In the midst of an ailing job market, this is an especially timely book. Covering two decades and 81 jobs, this series of first-person essays charts an eclectic and in some ways strangely impressive tour of jobs. Christopher visits both the highs and lows of employment, working as a writer, a mortuary driver, a plumber’s assistant and a copy editor of gay porn. At that last gig, once outed as a heterosexual, he was the victim of sexual harassment perpetrated by a female superior. The tone is always breezy and ironic, though the constant posture of cleverness can sometimes grate as it becomes a kind of “too cool for school” aversion to bourgeois careerism.
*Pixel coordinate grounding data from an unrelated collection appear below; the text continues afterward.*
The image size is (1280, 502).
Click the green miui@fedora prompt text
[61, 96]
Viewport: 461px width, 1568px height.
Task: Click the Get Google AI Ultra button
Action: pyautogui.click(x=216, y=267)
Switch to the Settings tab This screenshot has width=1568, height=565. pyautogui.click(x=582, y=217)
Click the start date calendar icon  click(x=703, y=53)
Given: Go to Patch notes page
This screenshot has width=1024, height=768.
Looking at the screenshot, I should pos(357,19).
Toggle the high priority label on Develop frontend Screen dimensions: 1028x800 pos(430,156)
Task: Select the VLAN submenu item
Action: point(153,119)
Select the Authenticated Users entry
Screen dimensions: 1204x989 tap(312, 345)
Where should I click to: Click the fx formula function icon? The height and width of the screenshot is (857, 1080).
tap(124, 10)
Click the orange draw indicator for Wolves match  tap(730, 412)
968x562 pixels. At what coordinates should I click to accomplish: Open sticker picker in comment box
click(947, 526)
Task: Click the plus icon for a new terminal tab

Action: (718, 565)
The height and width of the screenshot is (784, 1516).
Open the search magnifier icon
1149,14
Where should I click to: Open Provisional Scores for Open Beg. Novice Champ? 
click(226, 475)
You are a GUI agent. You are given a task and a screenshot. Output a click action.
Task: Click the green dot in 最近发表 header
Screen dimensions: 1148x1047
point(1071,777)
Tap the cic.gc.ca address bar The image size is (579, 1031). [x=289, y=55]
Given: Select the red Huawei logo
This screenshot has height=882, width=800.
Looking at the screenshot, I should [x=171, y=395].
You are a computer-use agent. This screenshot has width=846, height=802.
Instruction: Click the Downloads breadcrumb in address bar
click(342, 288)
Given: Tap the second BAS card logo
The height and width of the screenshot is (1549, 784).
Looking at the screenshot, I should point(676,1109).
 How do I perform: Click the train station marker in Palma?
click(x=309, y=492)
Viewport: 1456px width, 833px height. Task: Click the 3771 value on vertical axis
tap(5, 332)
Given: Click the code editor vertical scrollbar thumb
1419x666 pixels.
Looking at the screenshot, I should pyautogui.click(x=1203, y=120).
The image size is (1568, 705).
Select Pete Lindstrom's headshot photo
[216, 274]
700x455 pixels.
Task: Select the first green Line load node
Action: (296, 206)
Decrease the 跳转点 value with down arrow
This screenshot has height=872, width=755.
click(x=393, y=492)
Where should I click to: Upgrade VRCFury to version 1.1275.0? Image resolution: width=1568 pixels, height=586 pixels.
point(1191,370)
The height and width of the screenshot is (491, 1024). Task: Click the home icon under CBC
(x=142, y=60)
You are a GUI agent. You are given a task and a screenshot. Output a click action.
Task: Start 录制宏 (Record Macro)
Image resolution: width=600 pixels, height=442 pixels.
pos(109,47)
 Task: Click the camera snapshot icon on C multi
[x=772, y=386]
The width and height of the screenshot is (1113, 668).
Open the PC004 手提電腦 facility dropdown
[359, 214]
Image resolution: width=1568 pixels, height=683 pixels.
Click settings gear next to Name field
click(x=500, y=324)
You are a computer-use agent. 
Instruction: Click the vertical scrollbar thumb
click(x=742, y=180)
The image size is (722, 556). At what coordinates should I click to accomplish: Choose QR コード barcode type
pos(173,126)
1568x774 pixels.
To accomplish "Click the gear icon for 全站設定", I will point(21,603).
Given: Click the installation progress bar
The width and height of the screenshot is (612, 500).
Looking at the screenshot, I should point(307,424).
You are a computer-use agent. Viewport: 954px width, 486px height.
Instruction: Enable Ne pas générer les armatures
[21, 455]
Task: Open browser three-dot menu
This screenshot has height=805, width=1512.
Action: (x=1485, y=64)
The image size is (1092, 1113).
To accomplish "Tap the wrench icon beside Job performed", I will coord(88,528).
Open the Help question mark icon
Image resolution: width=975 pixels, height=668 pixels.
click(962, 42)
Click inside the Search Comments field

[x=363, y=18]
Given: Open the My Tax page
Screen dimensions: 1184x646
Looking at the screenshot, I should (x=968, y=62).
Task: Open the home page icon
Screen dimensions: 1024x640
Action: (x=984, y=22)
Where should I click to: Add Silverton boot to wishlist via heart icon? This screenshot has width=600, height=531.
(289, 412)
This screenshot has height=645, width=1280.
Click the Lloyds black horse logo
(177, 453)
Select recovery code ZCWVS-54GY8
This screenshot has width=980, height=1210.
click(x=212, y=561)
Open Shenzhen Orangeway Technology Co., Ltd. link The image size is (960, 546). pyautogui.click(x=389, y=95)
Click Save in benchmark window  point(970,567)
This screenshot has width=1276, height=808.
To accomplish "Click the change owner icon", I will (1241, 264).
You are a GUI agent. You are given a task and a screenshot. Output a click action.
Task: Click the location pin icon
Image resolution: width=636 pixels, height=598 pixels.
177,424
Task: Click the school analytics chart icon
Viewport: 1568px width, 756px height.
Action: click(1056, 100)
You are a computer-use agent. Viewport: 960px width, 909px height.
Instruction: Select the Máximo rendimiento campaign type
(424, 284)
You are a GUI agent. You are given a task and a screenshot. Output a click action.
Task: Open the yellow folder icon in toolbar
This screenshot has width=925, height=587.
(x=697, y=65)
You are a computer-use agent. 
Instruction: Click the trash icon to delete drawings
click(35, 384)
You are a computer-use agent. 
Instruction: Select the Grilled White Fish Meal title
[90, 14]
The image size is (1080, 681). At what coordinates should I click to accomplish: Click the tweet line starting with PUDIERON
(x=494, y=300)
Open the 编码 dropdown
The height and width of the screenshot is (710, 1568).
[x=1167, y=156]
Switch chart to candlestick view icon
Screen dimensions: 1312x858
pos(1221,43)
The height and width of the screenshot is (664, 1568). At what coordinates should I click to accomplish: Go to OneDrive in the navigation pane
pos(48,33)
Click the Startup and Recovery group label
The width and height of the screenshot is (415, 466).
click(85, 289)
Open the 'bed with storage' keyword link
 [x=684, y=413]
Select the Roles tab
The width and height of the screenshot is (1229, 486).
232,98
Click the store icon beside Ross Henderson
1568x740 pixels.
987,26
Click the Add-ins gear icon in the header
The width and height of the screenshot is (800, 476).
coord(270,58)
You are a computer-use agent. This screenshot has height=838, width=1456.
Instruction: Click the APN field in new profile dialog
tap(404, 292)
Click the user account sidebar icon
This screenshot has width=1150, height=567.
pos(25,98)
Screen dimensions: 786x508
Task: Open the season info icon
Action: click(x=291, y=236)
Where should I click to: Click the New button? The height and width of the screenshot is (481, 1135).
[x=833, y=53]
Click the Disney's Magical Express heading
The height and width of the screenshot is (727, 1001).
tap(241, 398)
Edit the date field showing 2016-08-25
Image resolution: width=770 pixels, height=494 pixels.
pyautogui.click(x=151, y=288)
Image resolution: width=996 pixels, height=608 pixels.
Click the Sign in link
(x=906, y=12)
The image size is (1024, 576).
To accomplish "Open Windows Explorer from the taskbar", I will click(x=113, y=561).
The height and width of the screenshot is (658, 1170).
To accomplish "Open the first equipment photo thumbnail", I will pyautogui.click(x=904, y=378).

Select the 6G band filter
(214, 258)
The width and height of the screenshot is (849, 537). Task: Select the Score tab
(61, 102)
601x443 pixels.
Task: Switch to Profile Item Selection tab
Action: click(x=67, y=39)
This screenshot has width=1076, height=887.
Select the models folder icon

Thankfully, the book can be lively and genuinely hilarious as well as bracingly self-critical. Somewhat frustratingly, though, despite a few mentions of personal autonomy and being “the protagonist in your own living novel,” it’s not exactly clear why the author insists on such an itinerant lifestyle. “I’ve never subscribed to that old-fashioned American Dream of having just one career for 35 years, followed by a cane-bound trance of heart medications, hip problems and Law & Order,” he says. “Nothing scares me more, to be honest, even as I near dangerously close to middle age myself. Instead, I prefer to taste life. I prefer to taste many lives, actually.” Responding to a command from his father to essentially get a job, not to mention a life, he reflects: “But then from out of nowhere springs a statement so profound and so uncommonly logical as: I need to live life in order to write about life. So simple yet so philosophical—existential, even.” What redeems much of the shallowness here is that Christopher is much more than what he claims to be, “a professional pretender for a decent paycheck and health insurance.” After all, while tasting many lives, he’s written four books.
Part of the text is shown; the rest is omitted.